French actress (1949–1985)

Catherine Stermann (18 September 1949 – 11 April 1985) was a French actress.

==Early life==
She was granddaughter of the German Politician Karl Meitmann.

==Career==
After having attended the actor's class of Armel Marin, she was a student at the Rue Blanche Theater School in Paris, where her teachers were among others Suzanne Flon, Daniel Lecourtois and Robert Manuel.

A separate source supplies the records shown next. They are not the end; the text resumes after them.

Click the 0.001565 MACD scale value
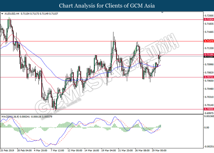214x153 pixels. coord(208,117)
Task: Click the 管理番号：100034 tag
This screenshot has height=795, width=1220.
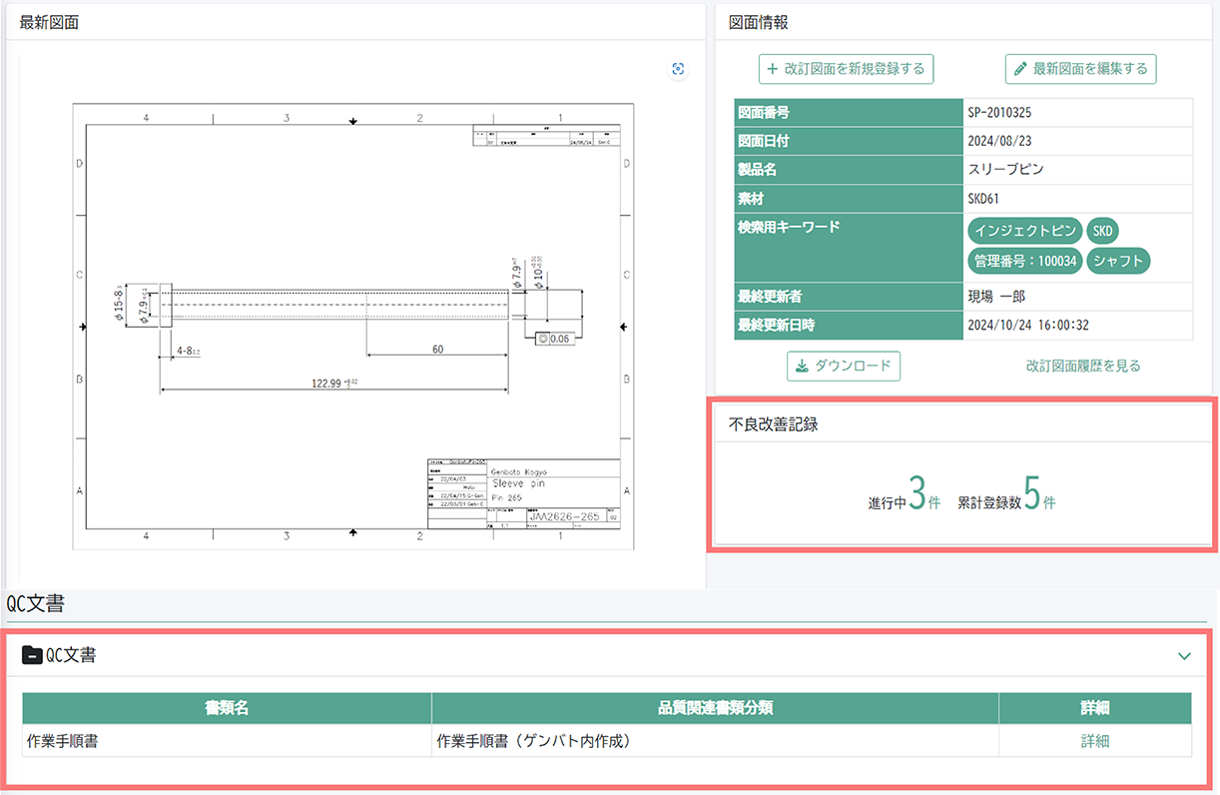Action: point(1025,260)
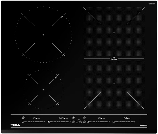
Task: Select the top-left zone indicator square
Action: (49, 122)
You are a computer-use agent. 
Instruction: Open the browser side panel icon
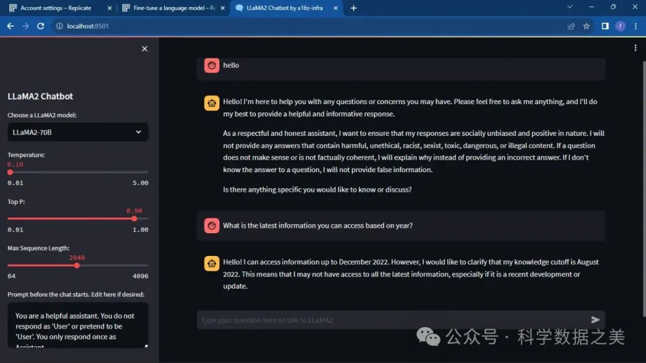pyautogui.click(x=605, y=26)
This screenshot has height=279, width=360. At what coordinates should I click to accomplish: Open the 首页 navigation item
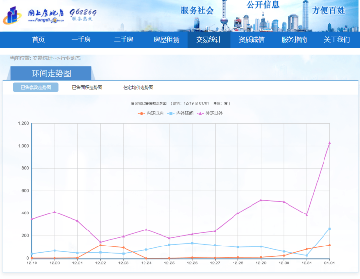(x=38, y=40)
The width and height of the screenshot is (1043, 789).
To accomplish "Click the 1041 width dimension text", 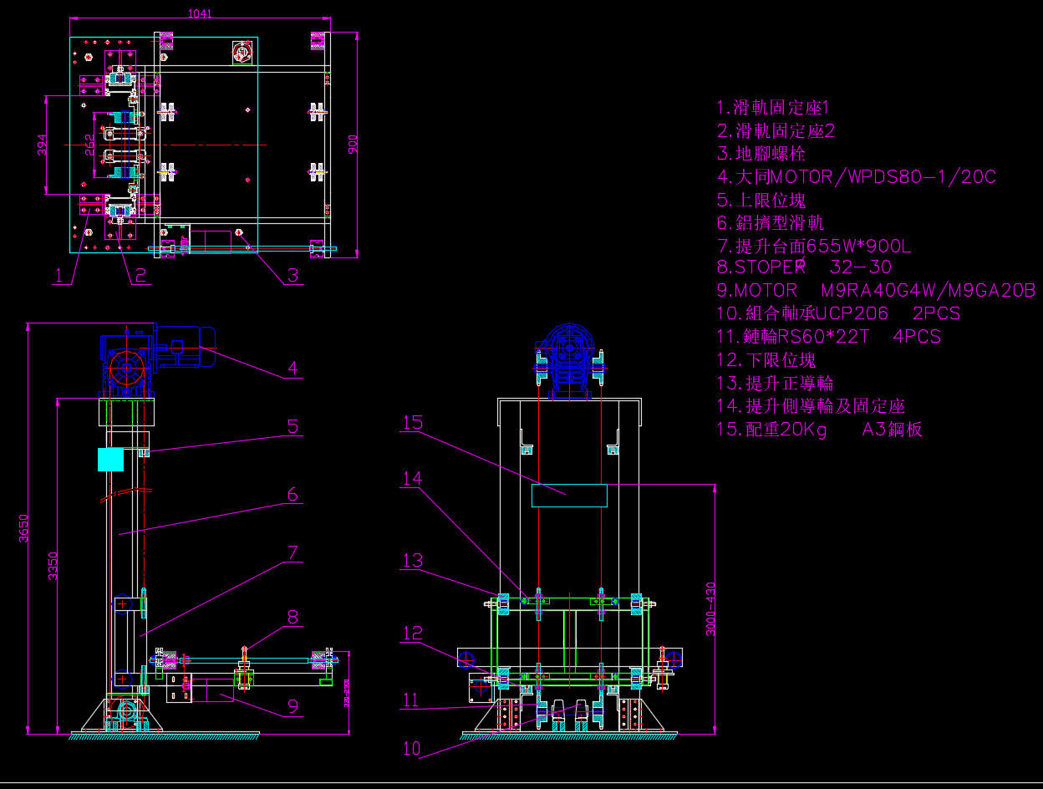I will (x=200, y=13).
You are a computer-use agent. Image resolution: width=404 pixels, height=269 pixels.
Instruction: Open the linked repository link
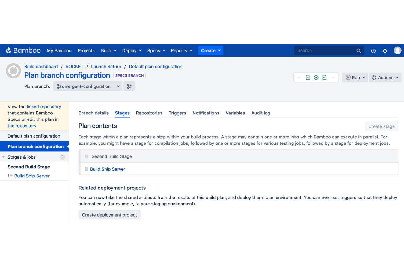point(44,107)
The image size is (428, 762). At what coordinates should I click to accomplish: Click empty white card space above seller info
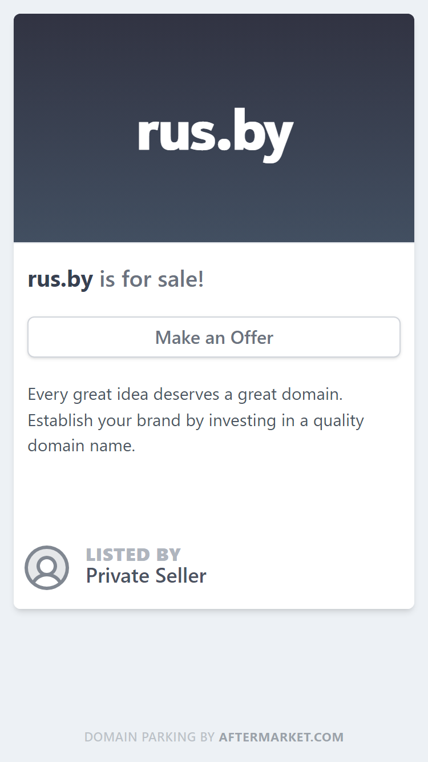(214, 497)
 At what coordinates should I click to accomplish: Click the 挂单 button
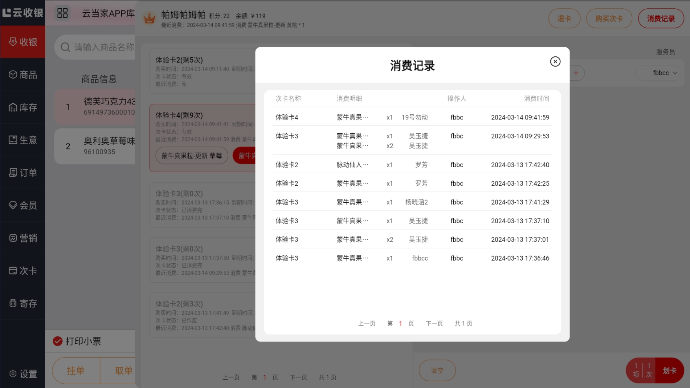click(76, 371)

For some of her roles, she used the names and pseudonyms Catherine Melo, Ophélie Stermann and Claude Stermann.

==Death==
Aged 35, she ended her own life at her apartment.

==Theatre==

| Year | Title | Author | Director | Role | Theater | Notes |
| 1968 | Le Boulanger, la Boulangère et le Petit Mitron | Jean Anouilh | Jean Anouilh, Roland Piétri | Marie-Christine | Comédie des Champs-Élysées |  |
| 1970 | Les Poissons rouges | Jean Anouilh | Jean Anouilh, Roland Piétri | Toto de Saint-Flour | Théâtre de l'Œuvre | As Claude Stermann |
| 1972 | Eugénie Kopronime | René Ehni | Jacques Rosny | Pingouin | Théâtre des Ambassadeurs^{ [fr]} |  |
| Identité | Robert Pinget | Yves Gasc | Une petite fille | Petit Odéon |  |
| 1975 | On Purge Bébé | Georges Feydeau | Michel Galabru |  | Galerie 55 |  |

==Filmography==

| Year | Title | Role | Director | Notes |
| 1972 | Le Temps d'Aimer | Simone | Christopher Miles | As Ophélie Stermann |
| 1973 | Le Sourire Vertical |  | Robert Lapoujade |  |
| La Ligne de Démarcation | Barbe | Jacques Ertaud | TV series (episode: Mary) |
| 1974 | Les Gammas! Les Gammas! | Odile | Rüdiger Graf | TV series (for teaching French) |
| La Logeuse |  | Luc Godevais | TV movie |
| 1975 | Cousin, Cousine | Monique | Jean-Charles Tacchella |  |
| 1978 | L'amour violé |  | Yannick Bellon |  |
| 1983 | La Fonte de Barlaeus |  | Pierre-Henri Salfati^{ [fr]} | Short film, Jean Vigo Prize, as Catherine Melo |

==Bibliography==

- Michel Stermann, My Maman Grete – An educator from Germany for orphans of Holocaust victims in France, TwentySix, 2018 ISBN 978-3-7407-4400-7.